In an embodiment, at least some of the comments are posted via the social media/social network service of system 406, which comments are also distributed by the service to at least some user devices 412, in accordance with the operation of the social media/social network service. In an embodiment, comment(s) posted via social media/social network system 406 are in association with respective user account(s)/handle(s) for the social media/social network service, which is typically different from the account/handle used to post the communication with the visual content, with each comment having a respective different account/handle as well. In an embodiment, though not shown, the comment(s) is(are) posted via an application interface provide by or for the social media/social network service associated with system 406.
Though the components of system 402 are shown as a tool to define social media/social network posts, the tool may be modified to define other communication types such as an email message (e.g. for communication to a list of followers), a web page, a video sharing service, or another type of communication. Generated comments and posting of comments may be applicable to some types of communications (e.g. social media/social network posts) but not others (emails). In an embodiment, a candidate image is used as visual content for a plurality of types of messages such as part of a multi-channel campaign.
FIG. 5 is a block diagram of a computing device 502 configured (e.g. using software-based components) for managing media, in accordance with an embodiment. Computing device 502 is shown in communication with a cloud computing system 504 via network 414. Cloud computing system 504 provides cloud media storage 504A to store media items and metadata therefor (both not shown) as a service. Computing system 502 comprises a file system 503 storing a plurality (K) of media items 505-1 to 505-K. In an embodiment, each of the media items 505-1 to 505-K are associated with respective metadata 507-1 to 507-K. Media items 505-1 to 505-K comprise images (e.g. photographs) and/or videos, for example. In an embodiment, media items 505-1 to 505-K are defined (e.g. captured) by camera 509. In an embodiment, metadata 507-1 to 507-K comprises information about the items 505-1 to 505-K, such as, descriptive metadata, administrative metadata, reference metadata, legal metadata, etc. In an embodiment, metadata includes class data and a classification score such as determined by trained model 102.

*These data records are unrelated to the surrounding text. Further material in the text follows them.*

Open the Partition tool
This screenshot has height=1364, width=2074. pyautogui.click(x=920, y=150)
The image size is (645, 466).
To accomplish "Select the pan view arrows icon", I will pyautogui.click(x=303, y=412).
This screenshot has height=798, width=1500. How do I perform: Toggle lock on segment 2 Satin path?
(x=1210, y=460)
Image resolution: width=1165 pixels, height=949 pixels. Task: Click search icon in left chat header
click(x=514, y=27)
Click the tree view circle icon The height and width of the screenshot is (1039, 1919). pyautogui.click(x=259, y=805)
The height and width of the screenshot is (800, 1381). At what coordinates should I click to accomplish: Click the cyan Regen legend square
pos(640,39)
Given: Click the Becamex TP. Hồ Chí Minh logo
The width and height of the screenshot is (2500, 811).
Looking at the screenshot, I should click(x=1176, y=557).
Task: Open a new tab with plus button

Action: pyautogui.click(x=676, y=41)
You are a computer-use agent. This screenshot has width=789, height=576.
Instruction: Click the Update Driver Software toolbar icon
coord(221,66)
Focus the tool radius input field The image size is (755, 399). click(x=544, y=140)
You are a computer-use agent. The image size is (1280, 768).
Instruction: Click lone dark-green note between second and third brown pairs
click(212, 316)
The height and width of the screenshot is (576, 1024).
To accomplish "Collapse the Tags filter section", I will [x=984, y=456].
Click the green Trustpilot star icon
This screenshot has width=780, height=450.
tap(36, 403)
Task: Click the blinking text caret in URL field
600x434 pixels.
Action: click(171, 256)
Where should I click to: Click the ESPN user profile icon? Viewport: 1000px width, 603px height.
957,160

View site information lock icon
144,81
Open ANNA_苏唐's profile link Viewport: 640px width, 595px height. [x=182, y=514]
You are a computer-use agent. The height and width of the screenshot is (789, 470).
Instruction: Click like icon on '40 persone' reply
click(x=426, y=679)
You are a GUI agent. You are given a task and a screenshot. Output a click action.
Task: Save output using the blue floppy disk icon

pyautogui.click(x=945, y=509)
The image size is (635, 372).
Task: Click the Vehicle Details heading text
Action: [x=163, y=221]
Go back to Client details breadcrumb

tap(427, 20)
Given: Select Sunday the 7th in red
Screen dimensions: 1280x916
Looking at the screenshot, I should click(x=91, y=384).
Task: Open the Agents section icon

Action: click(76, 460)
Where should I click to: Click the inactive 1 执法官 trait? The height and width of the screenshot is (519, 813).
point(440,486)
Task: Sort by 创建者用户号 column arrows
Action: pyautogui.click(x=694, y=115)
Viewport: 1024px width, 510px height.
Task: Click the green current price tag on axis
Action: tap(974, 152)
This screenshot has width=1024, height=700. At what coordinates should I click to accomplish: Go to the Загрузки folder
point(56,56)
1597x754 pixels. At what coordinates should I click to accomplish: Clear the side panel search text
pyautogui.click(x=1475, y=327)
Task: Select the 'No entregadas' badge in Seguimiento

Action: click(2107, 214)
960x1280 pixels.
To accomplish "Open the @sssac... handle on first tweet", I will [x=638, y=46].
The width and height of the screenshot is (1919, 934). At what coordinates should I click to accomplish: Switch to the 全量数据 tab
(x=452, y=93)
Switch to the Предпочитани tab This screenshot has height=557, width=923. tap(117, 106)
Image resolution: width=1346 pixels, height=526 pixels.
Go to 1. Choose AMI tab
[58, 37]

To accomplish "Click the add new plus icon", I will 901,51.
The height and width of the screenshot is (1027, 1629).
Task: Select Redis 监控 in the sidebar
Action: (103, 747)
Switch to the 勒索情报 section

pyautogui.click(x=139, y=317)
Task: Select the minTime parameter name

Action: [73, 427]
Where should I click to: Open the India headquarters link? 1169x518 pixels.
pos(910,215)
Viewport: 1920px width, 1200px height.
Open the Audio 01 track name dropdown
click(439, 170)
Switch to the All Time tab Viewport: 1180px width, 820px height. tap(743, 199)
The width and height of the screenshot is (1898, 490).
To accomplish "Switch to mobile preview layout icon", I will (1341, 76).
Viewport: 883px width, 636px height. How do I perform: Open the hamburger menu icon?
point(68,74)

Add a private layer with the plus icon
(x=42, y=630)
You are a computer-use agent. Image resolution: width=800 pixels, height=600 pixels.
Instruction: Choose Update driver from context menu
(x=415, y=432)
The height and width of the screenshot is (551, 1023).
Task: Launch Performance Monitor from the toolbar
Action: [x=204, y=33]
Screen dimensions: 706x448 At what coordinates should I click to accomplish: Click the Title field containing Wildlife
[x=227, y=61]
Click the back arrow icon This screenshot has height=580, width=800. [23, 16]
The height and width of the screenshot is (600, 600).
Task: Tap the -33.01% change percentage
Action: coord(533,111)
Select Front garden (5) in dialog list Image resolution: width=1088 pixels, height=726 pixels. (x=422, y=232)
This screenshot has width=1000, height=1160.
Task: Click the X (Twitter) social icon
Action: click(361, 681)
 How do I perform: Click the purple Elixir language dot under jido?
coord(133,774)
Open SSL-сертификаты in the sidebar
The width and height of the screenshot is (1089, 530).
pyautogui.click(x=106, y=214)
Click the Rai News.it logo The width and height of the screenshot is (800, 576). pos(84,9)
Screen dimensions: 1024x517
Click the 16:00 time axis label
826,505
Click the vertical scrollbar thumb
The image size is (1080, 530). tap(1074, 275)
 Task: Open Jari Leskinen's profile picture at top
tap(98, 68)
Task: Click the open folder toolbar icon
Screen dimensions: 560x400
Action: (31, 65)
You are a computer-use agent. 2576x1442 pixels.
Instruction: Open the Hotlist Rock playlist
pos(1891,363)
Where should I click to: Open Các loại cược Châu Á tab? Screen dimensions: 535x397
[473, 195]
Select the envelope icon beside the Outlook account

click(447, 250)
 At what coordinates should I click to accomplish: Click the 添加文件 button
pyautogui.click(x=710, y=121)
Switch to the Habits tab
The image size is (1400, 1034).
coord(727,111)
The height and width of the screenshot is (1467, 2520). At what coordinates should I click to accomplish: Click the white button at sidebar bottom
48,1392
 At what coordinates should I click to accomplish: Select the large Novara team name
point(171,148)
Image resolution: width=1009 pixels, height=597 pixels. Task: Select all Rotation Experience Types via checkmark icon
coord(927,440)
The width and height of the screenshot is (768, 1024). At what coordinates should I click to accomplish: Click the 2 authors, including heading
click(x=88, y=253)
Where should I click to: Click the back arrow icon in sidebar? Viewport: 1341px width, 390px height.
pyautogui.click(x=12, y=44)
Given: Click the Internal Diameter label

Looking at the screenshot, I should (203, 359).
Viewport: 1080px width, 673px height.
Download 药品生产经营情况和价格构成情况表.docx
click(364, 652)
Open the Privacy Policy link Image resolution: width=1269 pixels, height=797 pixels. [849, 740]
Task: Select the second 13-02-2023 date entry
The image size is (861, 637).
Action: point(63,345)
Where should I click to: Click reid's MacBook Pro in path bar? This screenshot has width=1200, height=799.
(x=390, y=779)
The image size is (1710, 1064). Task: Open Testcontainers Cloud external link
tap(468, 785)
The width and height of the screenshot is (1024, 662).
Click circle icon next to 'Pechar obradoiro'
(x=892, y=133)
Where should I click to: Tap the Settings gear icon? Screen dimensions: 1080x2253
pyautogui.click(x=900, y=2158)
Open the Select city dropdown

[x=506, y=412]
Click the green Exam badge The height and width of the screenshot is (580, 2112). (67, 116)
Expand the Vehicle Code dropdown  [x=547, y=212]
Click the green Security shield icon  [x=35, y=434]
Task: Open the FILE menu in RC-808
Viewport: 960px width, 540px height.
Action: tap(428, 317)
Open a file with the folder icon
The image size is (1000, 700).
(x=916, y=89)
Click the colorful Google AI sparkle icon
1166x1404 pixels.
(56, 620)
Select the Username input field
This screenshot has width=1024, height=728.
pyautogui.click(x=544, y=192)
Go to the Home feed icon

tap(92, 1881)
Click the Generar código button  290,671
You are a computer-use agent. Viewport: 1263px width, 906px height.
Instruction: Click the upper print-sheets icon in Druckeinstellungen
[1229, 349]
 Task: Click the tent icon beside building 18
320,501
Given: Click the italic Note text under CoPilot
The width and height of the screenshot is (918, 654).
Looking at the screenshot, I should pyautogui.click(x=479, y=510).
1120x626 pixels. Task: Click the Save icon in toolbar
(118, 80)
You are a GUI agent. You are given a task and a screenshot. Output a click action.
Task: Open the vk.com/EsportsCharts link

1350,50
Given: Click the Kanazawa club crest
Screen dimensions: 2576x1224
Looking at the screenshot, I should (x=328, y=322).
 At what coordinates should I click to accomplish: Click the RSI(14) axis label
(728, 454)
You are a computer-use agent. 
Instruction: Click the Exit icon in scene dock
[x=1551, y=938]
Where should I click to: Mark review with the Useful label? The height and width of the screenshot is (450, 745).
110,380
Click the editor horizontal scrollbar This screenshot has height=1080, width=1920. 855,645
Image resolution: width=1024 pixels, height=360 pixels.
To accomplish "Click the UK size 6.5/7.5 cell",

In an embodiment, cloud computing system 504 stores media items for computing device 502, such as in accordance with a user account for the service. A (particular) media item stored in cloud media storage 504A can comprise a copy of a (particular) media item in file system 503 or may be different from any of items 505-1 to 505-K. Could computing system 504 can provide a (cloud-based) backup service.
To manage media items on cloud media storage 504A and/or in file system 503, computing device 502 is configured with a media management function 502A, a software-based component or tool. The tool provides i) a UI (not shown) to (selectively) classify respective media items using trained model 102 and ii) media item management operations comprising operations to copy, move, and or delete respective items responsive to the classification. The copy, move, or delete operations are in relation to either or both of store 504A or file system 503. In an embodiment, respective classification output and/or a score value computed therefrom is stored as a content of metadata in association with the respective media items as processed. Cloud storage device 504A can also store metadata in association with the respective media items.
In an embodiment, metadata can be used to interact with and/or manage media items such as by filtering, sorting, displaying, copying, backing up, removing/deleting, sending, etc. manage media items based on metadata content(s), in either computing device 502 or cloud computing system 504. In an embodiment, applicable UIs are provided, such as via media management function 502A.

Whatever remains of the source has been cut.